Court Opinion

ID: 9494091
Source: CourtListenerOpinion
Date Created: 2023-08-05 15:29:10.585667+00
Date Added: 2024-06-11T17:56:12.978187
License: Public Domain

HEANEY, Circuit Judge,
dissenting.
I respectfully dissent. While it is clear that an ERISA suit is premature until a claimant has exhausted available administrative appeals, I disagree with the majority’s conclusion — apparently without precedent in this circuit — that the administrator’s initial reason for denying benefits is irrelevant. Under the majority’s analysis, the underlying medical issues of any disputed disability claim will never receive judicial scrutiny in an ERISA action to recover benefits if the policy defines disability to exclude those who are working, unless the insured has sufficient resources to forgo any income whatsoever until the claim has found its way through the administrative appeals process to the courthouse. This is particularly troubling where, as here, the claim is that the occupation itself is the source of an employee’s worsening and life-threatening illness.

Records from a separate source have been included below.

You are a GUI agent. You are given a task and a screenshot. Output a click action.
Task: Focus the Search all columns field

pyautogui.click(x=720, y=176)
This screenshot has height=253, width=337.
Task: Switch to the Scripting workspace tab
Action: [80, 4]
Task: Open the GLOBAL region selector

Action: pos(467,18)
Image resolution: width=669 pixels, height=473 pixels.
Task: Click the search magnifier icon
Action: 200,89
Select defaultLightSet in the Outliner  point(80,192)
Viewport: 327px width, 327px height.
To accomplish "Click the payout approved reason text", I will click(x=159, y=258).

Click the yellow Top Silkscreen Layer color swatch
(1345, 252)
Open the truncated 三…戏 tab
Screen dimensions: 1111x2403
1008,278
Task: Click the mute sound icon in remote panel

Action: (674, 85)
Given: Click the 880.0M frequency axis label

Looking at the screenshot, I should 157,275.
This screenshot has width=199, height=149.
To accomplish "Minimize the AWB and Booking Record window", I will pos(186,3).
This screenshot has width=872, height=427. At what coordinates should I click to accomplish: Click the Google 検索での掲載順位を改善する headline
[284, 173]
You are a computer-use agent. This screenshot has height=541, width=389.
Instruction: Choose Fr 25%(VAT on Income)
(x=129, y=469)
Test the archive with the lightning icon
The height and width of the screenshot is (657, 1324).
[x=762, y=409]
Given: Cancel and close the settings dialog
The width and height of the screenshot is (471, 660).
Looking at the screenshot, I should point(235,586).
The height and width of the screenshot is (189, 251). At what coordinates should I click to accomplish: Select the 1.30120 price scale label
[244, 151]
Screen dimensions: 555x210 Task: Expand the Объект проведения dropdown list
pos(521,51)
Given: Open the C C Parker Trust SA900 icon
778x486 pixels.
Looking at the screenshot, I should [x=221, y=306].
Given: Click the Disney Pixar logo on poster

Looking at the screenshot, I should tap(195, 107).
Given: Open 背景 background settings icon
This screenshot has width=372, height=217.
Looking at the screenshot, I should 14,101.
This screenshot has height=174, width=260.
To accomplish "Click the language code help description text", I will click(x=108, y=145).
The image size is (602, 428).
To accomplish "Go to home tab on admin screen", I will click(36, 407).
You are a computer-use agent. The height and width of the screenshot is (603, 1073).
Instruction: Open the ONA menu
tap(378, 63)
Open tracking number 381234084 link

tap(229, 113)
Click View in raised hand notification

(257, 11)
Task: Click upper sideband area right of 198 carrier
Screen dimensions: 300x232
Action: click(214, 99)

I agree that there are sound policy reasons for requiring a claimant to exhaust administrative appeal procedures. Those considerations, however, do not counsel that the administrator be permitted to conceal an initial medically-based decision behind the insured’s subsequent return to work out of economic necessity. I would therefore remand for the district court to review Prudential’s medical determination that Galman’s continued work as a trial lawyer did not jeopardize his health such that he was disabled under the plan.